Leo cada vez con más pasión. Cada vez más rápido. Sintiéndome cada vez más reconocida en el texto porque, también yo “… soy de esas feministas que no saben separar el patriarcado del capitalismo”(p. 48). Leo cada vez más fascinada por la manera en que Marta Sanz intercala comentarios sobre obras literarias, canciones, películas, cada vez más embriagada por la forma en que se cuestiona: “Al fin y al cabo, soy una mujer que debe hacerse la crítica continuamente porque ha sido educada con los esquemas patriarcales de su padre, de su madre, de su abuela, de su abuelo, de su colegio, de su universidad, etc., etc.” (p. 52). Leo cada vez más enganchada (ya me ha hecho efecto la droga de sus palabras) a los argumentos, a los desarrollos, a los ejemplos, la forma en que la autora desmonta estructuras y se desmonta ella, a la razón con la que nos advierte que “No debemos ser razonables, pero sí racionales” (p. 99).
Llego, al fin, al tercer capítulo, el último ('Representación: más cara, carne, escrutinio, lectura'). Pequeñito pero matón, pienso al leer el título.
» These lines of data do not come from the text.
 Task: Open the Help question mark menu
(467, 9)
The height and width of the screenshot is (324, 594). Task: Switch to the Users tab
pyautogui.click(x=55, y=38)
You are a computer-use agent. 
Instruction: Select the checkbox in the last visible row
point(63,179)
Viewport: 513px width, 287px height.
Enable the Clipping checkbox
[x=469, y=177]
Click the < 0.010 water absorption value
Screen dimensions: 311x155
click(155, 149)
Paro un segundo (otro cigarro, sí: un día de éstos tendré que dejar este vicio y quedarme solo con la lectura, que, se supone, hace menos daño). Me pregunto qué sensación tengo hasta ahora y descubro, con cierto enfado, que pese a las sonrisas y los asentimientos un poso de tristeza, de amargura, me está ganando terreno.
Entonces engullo el tercer capítulo, impecable, y la sonrisa me vuelve, y mi cabeza asiente sin cesar como el bracito de los gatos chinos. El “Amén” que cierra el capítulo, y el libro, me llena de nuevo de esperanza. Una esperanza que no tiene nada de pueril, ni de religiosa. Una esperanza de conocimiento y asunción de la necesidad de la vindicación. Hoy, y aquí, también. Una esperanza que requiere seguir en la lucha porque, como escribe Marta Sanz al final de este magistral ensayo “… acaso podamos resignificar desde nuestra inteligencia artística y literaria. Sin prohibir nada, sin parar, en acción, con la lengua fuera, la ansiedad y la esperanza, pensándolo y reinventándolo casi todo. Que Diosa nos asista. Vale y amén” (p. 132)
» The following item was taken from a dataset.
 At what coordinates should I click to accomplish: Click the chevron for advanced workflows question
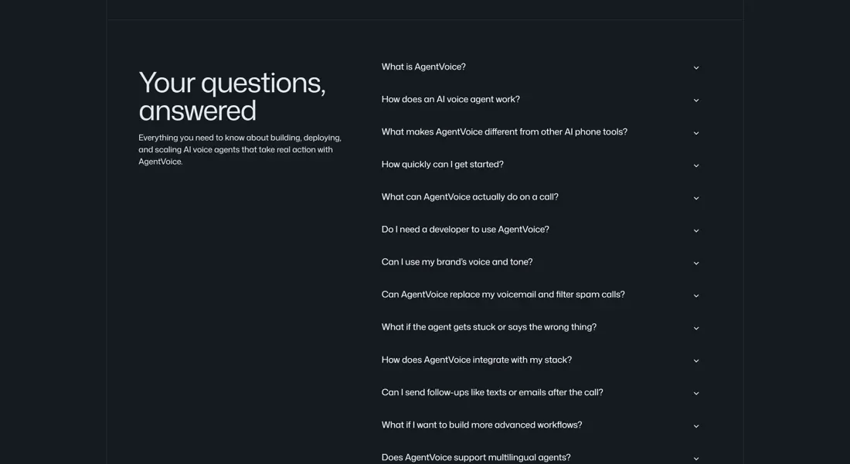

De aquí, de todo lo escrito en relación a mi experiencia de lectura de las Monstruas y centauras, surge mi adicción a las obras de Marta Sanz. Una adicción ya antigua, porque Marta Sanz es escritora, una extraordinaria escritora, y como tal maneja las palabras, las oraciones, los conceptos, con una precisión (y una pasión) que sólo quienes conocen en profundidad nuestra lengua y son conscientes del valor de la escritura pueden practicar, ya sea para ocultar, disfrazar, engañar, ya para desvelar, desnudar, mostrar, como hace esta escritora.
Por eso, por el uso exacto, sincero, racional y creativo que hace Marta Sanz de la palabra, de las palabras, soy adicta a sus textos. Por eso, y porque leerla es, siempre, leer mucho más, adentrarse en otras obras, repasar artículos, analizar películas, recordar vidas y pensar.